The OCTF says that during the past year, it and partner agencies have seized, ". . . over £7 million of drugs, almost £10 million of counterfeit goods, and over 35 million cigarettes"; with "over £30 million of assets . . . also seized, restrained or confiscated". Based on these different assessments of the nature of organised crime on either side of the Border, are we to believe then that the IRA is now operating a kind of partitionist policy by confining its activities solely to Northern Ireland? That, for example, the booming cross-Border trade in laundered fuel, contraband cigarettes and counterfeit goods works on the basis of a territorial carve-up between republicans operating in Northern Ireland and so-called ordinary criminals in the Republic? Not according to the NIAC, which makes clear there are no jurisdictional limits on organised crime. It quotes the PSNI as describing how the Border is used to conceal and launder assets by " . . . transferring funds between accounts on either side of the Border, purchasing assets, notably property, in the Republic of Ireland and, using parallel company structures, passing money between businesses to make cash flows appear legitimate".

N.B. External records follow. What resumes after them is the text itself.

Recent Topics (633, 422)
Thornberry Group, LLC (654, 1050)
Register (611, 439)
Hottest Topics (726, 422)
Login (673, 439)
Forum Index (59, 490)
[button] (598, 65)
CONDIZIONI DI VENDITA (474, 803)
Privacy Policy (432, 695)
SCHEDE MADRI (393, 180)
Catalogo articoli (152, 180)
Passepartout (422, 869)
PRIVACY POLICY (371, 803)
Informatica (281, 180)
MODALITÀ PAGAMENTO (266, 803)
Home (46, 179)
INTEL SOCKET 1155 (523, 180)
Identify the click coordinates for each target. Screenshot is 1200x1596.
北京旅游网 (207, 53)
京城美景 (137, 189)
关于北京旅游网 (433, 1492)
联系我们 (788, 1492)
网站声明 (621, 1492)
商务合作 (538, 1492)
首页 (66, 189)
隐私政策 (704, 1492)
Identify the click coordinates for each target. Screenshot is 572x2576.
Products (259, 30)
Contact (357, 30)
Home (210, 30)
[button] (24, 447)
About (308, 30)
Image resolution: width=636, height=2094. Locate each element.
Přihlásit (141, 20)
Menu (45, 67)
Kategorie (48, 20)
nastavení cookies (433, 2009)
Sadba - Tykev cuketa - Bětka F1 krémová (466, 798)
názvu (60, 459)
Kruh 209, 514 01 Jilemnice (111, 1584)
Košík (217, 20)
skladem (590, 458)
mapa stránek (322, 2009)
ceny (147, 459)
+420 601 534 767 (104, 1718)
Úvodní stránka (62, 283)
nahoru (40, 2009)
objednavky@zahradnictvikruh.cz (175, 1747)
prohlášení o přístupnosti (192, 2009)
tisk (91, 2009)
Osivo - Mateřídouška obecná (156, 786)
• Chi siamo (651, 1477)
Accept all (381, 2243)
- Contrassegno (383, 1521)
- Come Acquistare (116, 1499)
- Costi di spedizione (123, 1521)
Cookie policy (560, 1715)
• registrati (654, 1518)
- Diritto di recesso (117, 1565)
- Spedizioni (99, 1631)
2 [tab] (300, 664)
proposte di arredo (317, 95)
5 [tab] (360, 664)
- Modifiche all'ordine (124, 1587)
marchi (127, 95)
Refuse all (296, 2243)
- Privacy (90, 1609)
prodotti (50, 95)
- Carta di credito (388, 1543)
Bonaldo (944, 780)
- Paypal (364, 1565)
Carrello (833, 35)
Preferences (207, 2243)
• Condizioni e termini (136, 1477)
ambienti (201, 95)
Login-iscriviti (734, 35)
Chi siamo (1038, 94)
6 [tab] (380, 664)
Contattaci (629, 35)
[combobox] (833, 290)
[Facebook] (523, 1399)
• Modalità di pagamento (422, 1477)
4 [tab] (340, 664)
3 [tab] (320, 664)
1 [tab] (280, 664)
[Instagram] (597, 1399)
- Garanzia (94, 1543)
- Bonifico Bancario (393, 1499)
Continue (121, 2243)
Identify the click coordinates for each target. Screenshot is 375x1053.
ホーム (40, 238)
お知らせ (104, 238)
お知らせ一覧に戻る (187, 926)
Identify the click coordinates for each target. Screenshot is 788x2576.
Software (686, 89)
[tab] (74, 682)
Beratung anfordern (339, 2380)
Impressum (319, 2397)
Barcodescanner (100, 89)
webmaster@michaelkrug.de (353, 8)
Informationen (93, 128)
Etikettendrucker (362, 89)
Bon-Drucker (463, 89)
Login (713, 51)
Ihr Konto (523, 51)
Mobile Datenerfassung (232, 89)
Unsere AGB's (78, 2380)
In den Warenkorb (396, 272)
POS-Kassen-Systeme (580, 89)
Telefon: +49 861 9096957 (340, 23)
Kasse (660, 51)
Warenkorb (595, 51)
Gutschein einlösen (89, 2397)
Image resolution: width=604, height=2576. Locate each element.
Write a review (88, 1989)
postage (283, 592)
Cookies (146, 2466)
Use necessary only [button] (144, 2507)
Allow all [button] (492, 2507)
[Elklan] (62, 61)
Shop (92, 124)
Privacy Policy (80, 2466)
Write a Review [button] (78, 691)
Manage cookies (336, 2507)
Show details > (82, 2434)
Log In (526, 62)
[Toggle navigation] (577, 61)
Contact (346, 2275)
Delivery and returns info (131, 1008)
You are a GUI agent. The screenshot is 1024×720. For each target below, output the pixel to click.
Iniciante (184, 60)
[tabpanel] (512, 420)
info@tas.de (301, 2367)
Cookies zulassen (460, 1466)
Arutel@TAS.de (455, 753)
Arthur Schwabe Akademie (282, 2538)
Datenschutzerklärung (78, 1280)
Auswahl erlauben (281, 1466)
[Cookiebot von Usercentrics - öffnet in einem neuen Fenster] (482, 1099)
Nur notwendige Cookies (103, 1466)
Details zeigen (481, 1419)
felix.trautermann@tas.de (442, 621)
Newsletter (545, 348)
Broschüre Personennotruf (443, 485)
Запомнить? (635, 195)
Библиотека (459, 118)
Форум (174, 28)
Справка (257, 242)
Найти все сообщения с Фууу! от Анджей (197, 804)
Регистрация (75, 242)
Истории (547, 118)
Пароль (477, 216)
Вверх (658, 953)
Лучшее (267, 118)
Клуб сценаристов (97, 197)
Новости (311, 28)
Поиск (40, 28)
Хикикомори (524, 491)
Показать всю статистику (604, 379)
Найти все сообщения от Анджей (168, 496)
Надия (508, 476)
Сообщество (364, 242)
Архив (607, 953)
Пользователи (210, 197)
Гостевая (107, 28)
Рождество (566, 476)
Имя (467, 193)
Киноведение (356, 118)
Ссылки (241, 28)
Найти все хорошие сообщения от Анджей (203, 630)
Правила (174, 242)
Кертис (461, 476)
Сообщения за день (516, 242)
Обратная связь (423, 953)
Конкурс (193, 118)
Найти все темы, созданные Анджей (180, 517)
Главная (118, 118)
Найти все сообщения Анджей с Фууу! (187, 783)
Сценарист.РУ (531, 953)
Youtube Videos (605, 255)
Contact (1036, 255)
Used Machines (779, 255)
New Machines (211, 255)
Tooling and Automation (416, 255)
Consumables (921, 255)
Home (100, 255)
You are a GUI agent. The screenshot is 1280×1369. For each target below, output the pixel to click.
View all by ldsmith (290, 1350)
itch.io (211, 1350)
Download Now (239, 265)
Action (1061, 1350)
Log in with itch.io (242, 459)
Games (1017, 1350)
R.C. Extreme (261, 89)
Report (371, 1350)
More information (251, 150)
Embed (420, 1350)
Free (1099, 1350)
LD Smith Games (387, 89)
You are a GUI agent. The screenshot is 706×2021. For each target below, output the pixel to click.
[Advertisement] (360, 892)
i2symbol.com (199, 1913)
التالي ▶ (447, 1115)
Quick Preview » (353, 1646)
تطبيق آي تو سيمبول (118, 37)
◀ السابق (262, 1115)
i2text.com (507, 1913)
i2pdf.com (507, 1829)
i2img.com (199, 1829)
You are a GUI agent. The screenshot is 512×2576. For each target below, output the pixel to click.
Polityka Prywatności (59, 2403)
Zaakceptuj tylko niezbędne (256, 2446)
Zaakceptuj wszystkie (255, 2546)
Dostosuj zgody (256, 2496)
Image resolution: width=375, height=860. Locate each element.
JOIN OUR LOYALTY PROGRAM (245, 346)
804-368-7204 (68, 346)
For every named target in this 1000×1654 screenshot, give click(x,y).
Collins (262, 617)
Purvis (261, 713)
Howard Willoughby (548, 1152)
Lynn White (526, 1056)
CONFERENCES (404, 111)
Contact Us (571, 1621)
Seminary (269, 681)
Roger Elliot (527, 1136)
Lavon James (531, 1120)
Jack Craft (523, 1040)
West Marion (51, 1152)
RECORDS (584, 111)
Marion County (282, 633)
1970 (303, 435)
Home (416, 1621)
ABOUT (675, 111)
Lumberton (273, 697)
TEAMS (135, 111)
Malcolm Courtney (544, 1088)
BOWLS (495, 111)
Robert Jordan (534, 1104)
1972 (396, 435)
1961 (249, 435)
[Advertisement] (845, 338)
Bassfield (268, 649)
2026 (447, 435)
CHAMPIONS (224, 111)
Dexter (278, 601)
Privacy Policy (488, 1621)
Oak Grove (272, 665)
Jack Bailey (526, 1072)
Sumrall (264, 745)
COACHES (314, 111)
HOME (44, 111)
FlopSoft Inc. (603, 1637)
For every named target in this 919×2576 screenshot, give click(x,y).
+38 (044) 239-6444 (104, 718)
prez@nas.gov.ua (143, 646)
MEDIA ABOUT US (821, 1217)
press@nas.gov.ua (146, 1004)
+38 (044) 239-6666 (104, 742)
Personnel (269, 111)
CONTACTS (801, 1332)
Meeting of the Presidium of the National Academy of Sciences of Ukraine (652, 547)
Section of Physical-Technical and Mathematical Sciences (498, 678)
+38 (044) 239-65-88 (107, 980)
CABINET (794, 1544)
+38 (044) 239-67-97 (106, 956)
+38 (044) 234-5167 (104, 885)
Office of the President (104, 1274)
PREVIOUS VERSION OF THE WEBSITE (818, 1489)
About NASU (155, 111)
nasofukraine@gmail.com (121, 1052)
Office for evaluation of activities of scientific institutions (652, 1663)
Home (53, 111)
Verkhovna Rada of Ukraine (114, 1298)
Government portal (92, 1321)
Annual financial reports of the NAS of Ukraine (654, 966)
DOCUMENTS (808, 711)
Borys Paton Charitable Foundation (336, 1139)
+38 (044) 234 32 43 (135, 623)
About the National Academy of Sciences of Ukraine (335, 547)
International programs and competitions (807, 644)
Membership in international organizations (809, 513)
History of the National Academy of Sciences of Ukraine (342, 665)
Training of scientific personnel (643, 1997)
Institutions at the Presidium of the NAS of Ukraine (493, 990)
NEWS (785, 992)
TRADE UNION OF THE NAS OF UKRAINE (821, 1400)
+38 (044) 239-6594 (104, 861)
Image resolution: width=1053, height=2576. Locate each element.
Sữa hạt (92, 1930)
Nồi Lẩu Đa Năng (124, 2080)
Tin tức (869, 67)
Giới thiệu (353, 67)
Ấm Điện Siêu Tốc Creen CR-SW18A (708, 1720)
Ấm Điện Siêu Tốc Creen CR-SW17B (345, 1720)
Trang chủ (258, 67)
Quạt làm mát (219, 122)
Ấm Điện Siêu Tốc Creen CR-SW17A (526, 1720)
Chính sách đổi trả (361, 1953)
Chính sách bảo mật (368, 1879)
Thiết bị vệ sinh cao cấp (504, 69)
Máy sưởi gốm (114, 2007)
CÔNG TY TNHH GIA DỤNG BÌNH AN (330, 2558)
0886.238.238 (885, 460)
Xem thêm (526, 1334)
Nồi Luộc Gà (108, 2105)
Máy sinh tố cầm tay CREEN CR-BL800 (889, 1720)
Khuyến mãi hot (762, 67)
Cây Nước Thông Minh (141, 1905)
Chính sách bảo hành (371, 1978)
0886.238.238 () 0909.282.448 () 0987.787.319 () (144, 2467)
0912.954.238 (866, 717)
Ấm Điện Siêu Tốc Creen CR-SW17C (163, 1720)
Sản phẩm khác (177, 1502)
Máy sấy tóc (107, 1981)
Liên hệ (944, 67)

So how does all of this equate with Mr Ahern's statement that there is no linkage at all between the IRA and criminality in the Republic?
At Hillsborough on July 25th, after meeting Irish Government Ministers Dermot Ahern and Michael McDowell, Northern Secretary Peter Hain moved to clarify the situation. "There probably is still some localised individual criminality by former and maybe existing Provisional IRA members for their own private gain," he said. "What there is not is organised from-the-centre criminality any more."
So there we have it then: though organised crime continues apace on both sides of the Border, both Mr Ahern and Mr Hain are certain it is no longer sanctioned by the IRA leadership.
The PSNI's Sir Hugh Orde was less confident of this when telling the NIAC: "It is very hard to judge what is paramilitary crime and, in the current debate, what is ordinary crime being committed by paramilitaries for their own gain rather than the organisation's gain, certainly in relation to the Provisional IRA."
In an open letter to unionists, carried by the News Letter earlier this week, Mr Hain acknowledged that ". . . in the past we were over-optimistic about the pace of transition within the republican movement".
With both governments' eyes firmly fixed on November 24th, it would seem in light of all the evidence they are in danger of making the same mistake again.